The board is used by researchers to determine bone length, which can be an indicator for a variety of things including stature, growth and development patterns and sex. Considering all the things the device is used for, Anderson was shocked that a modernized version of the device hadn’t been invented, to his knowledge.
“I decided to try to remake it, make something more modern for the new researcher. I looked into everything from velcro to magnets — I was all over the place. My house looked like it was the nutty professor and I was trying to figure out something,” he said. “Finally I was at Home Depot, and I came across one of those laser measuring devices. And I was like, ‘Oh my God, this is perfect. This is exactly what I can do. I can make this.’”
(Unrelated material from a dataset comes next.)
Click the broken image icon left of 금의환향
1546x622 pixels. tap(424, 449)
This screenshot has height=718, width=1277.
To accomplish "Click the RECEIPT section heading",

Anderson’s invention looks similar to the osteometric board, but it uses a laser on one of the panels. In a matter of seconds, the device will take 20 readings and average them to give the researcher an accurate measurement.
Anderson and fellow graduate student in the MSU Department of Anthropology and Middle Eastern Cultures Sierra Malis have created a company called Advanced Research Collection Technologies LLC. Through this business they look forward to making more instruments that are not only technologically advanced, but reliable and affordable as such tools tend to be expensive.
Recently, Anderson secured $50,000 through the Strengthening Mississippi Academic Research Through Business Act. The SMART money will be used to develop a companion ARC Tech app to Anderson’s device that will streamline data entry for users of the POD.
The company is a startup aided by the MSU Center for Entrepreneurship and Outreach, helping Anderson secure the SMART funds as well as a provisional patent and about $2,000 toward designing the device.
“Eric Anderson is awesome,” said Eric Hill, entrepreneurship director for the center. “He’s the consummate individual who saw a problem in the marketplace in the field of research he’s in and has developed a solution that will help that and it has global implications. That’s exactly the kind of thing that we like to help and see MSU students do.”
The SMART Business Act is two pronged as Jeremy Clay, director of the MSU Office of Technology Management, explained to The Dispatch. Anderson is benefitting from the SMART Business Accelerate Initiative portion of the 2013 Mississippi state legislation.
“It’s proof of concept funding,” Clay said. “And the idea is to take an invention that is coming out of a university closer to market so that we can commercialize it in ways that benefit society.”
Currently, Anderson is in Poland teaching what he loves — archaeology and anthropology — to students there. But upon his return he looks forward to moving forward with the POD and its associated app.
“Our goal by the end of this year is to have it ready to kind of roll out. The next step is going to be sending out to potential customers to have it tested to see if they have any ideas or what they think about the product itself. So we can have this be the best thing out there for the customer,” he said. “Moving forward from there I would have to say, continuously making the POD better, and making research more reliable, faster, and making research a lot less of a pain for the researcher.”